Video games are one of the best ways to escape reality. They allow the player to experience things or go to places they would never get the chance to otherwise. Regardless of whether the experience is a fantastical adventure or a realistic simulation, video games transport players to those places. For me personally, Psychonauts helped fulfill one of my greatest childhood desires. It wasn't the ability to light wildlife on fire with my mind or kiss my fifth-grade crush. It was the ability to go to summer camp.
Whispering Rocks Psychic Summer Camp is magical, mysterious, and dangerous. It's a place where kids are encouraged to explore their minds and unlock their true potential. Sure, the staff are a bit eccentric and it's only a mile or two away from a psych ward, but it was a place I always wanted to go to. As a kid, I didn't mind the thought of bears or mountain lions with psychic powers. I just wanted to be in Raz's shoes and experience the adventures of summer camp. Or so I thought...
Summer Camp Sucks
The reason I enjoy Psychonauts so much is not because I wasn't able to go to real-world summer camp. No, in fact, I went to several summer camps during my elementary years. Psychonauts came out in 2005 when I was in fourth grade. Between my fourth and sixth grade years, I had attended at least five different summer camps and cried at every single one. Instead of Raz, I better fit the role of a Maloof or Dogen. I cried because I missed home, and my mother had to rescue me from every normal human camp I had attended.

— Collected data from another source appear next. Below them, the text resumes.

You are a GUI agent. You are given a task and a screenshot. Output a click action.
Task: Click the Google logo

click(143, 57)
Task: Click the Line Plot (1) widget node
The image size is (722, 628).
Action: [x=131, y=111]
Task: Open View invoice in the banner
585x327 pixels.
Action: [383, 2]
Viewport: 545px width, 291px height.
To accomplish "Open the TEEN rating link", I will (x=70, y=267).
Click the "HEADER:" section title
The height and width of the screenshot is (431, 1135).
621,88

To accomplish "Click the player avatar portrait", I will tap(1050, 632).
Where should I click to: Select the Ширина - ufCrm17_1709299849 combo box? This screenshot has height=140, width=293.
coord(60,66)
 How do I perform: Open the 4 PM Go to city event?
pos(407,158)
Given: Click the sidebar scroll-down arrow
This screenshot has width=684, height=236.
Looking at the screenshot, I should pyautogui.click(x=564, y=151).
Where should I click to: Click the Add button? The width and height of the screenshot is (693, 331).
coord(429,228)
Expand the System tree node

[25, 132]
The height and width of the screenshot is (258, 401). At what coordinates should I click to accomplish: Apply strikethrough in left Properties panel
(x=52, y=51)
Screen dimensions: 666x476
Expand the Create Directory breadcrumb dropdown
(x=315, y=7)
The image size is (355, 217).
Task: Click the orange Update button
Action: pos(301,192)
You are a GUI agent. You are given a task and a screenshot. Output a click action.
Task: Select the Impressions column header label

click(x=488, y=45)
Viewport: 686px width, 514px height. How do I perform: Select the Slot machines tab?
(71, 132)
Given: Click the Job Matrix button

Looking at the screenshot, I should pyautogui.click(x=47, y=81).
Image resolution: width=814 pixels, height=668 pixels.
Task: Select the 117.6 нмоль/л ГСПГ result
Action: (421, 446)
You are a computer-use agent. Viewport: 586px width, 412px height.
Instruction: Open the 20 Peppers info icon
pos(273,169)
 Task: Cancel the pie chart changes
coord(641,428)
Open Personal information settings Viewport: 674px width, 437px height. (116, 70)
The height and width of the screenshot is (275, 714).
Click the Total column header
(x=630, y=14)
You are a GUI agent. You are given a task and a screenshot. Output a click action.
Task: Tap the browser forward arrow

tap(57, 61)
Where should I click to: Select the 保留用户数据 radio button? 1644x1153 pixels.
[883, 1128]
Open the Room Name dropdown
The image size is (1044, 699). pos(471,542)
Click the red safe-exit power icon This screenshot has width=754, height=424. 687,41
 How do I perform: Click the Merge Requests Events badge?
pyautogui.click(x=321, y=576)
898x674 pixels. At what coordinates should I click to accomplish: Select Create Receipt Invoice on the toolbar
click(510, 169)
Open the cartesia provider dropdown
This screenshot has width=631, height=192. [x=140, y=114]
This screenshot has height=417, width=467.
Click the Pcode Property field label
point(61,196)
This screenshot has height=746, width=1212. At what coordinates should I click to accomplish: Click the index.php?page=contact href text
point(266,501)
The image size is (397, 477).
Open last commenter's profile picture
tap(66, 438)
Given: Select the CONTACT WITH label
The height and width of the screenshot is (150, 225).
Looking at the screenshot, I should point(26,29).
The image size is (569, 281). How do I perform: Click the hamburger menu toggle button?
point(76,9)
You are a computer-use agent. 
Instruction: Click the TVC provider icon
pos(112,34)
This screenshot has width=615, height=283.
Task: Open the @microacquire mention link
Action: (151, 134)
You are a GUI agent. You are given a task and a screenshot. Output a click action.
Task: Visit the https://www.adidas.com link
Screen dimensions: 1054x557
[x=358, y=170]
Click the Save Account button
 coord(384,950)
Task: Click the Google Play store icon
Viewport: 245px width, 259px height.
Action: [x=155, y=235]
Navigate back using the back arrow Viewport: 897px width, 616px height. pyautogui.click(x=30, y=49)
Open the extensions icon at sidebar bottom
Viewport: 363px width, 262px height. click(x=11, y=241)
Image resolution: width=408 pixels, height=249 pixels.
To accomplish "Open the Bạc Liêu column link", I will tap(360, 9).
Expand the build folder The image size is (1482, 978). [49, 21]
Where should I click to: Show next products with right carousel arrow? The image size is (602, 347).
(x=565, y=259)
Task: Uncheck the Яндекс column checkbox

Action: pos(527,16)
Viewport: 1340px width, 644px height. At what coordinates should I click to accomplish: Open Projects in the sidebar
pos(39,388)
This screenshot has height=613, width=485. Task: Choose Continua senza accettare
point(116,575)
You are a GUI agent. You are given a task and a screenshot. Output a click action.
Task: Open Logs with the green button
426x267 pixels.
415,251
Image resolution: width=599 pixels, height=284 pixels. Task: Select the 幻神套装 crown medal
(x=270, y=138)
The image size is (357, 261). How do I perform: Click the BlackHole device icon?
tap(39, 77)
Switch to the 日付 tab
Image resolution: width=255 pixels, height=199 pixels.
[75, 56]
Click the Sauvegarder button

No matter how many times I had gone to summer camp and cried my way home, I always wanted to go back. This is because I was obsessed with Psychonauts. I would come home from another terrible camping experience and boot up my PlayStation 2 only to be tricked into wanting to go to summer camp again. But religious summer camp #3 still wouldn't have a brain-stealing doctor or a crazy milkman or a secret underground training facility. It would have camp counselors trying way too hard to relate to children, and I'd spend my time wishing my mom would come to take me away, which is something Raz would never do.
Coming to Terms with Camping
For the past 16 years, I've made a point to play a large portion of Psychonauts annually. I needed answers for why I loved the game so much but hated camping, and I thought I could find them in Psychonauts. It wouldn't be until my later years of high school that I would truly understand why I was so drawn to the game. I finally realized that I didn't want to go to summer camp. I wanted to go to Whispering Rock. I wanted all of the campers (including Bobby and Benny) to be there. It wasn't the act of camping I wanted, but the exact experience that Raz had.
With that in mind, I tried summer camp a couple more times before I graduated. I went knowing that camping would never be like it was in Psychonauts, and I actually enjoyed myself. Did I spend every waking moment at the camp hoping that a mad scientist would kidnap my bunkmate? Yes, but when that didn't happen, I realized the beauty of Psychonauts. Real-world camping and Psychonauts are two separate experiences that shouldn't be compared. I'll never manifest psychic powers, but I can always return to Whispering Rock. I don't have to go to summer camp to fulfill my childhood dreams of becoming a Psychonaut.
Fears for Psychonauts 2
Now, we are on the precipice of one of my most anticipated sequels of all time. This game is 16 years in the making, and I'm terrified to play it. Psychonauts allowed me to live out my childhood fantasy, and I'm afraid that magic will be lost in the sequel. What drew me into Psychonauts was the atmosphere provided by Whispering Rock, but Psychonauts 2 takes Raz on a completely different adventure. I love the characters, art style, and soundtrack from Psychonauts, but what kept me coming back were my favorite campmates and the shenanigans I was able to get up to.
Regardless, I am anxious yet excited for the sequel. And I know that even if it doesn't captivate my heart like the original, I can always go back to Whispering Rock. I don't know of any summer camps for adults, but I don't need them. At any point in time, I can jump into Psychonauts, dig up some arrowheads, and purchase a hearty helping of Dream Fluffs. Mmm... Dream Fluffs.